Content starts
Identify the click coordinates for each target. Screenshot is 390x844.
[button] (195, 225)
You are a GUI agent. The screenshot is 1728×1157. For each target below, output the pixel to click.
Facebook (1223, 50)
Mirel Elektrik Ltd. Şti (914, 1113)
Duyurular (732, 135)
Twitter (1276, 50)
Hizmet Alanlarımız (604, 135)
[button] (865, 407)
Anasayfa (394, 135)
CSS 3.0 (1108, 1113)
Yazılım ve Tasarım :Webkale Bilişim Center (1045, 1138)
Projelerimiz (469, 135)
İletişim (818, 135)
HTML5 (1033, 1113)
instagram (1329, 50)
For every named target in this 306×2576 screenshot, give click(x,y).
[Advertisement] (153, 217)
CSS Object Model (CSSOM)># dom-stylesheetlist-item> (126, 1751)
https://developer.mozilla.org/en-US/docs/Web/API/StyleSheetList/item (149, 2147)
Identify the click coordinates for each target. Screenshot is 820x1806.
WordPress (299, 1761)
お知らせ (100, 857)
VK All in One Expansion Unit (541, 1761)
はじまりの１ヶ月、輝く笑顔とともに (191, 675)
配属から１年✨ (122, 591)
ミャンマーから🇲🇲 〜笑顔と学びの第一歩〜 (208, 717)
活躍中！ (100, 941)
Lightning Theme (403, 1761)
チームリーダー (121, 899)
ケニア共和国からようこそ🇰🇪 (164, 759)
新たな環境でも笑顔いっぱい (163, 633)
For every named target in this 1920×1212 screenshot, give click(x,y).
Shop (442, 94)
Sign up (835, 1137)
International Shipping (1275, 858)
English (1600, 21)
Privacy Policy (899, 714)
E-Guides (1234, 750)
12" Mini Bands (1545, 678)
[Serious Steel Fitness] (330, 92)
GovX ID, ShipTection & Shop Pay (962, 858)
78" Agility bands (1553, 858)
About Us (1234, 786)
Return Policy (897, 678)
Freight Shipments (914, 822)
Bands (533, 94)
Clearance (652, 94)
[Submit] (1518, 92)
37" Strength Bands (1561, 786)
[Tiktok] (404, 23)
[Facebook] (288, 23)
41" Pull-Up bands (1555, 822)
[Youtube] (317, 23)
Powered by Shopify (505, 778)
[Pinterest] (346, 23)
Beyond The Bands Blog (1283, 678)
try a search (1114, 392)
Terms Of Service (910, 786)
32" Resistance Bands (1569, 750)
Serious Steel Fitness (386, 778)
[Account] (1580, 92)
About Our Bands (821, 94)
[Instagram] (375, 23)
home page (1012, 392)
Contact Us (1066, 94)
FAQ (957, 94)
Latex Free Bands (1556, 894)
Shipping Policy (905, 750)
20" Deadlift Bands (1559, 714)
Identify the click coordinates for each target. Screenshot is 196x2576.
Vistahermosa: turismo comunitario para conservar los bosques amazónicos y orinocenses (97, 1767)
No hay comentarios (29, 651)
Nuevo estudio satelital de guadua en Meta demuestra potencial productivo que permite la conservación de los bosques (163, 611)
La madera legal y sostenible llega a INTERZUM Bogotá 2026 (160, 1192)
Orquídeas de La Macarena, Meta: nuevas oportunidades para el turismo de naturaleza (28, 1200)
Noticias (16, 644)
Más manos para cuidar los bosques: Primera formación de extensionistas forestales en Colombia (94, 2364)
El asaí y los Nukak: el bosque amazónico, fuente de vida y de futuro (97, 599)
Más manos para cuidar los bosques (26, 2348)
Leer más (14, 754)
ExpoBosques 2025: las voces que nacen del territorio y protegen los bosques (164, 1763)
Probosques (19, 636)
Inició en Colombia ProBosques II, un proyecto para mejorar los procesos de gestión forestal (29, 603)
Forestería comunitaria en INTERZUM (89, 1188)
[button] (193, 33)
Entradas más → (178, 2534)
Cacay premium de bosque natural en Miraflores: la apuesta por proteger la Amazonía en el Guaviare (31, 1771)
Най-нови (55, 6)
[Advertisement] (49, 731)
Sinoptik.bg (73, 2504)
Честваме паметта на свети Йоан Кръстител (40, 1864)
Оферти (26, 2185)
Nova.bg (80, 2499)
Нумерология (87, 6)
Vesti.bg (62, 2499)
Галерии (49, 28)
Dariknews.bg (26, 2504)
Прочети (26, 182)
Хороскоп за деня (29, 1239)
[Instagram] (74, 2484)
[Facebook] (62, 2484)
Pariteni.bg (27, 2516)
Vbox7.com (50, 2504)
Content ends
What is being asked —
Which lines of the data contain the string "item"? Copy each one.

Final answer —
CSS Object Model (CSSOM)># dom-stylesheetlist-item> (126, 1751)
https://developer.mozilla.org/en-US/docs/Web/API/StyleSheetList/item (149, 2147)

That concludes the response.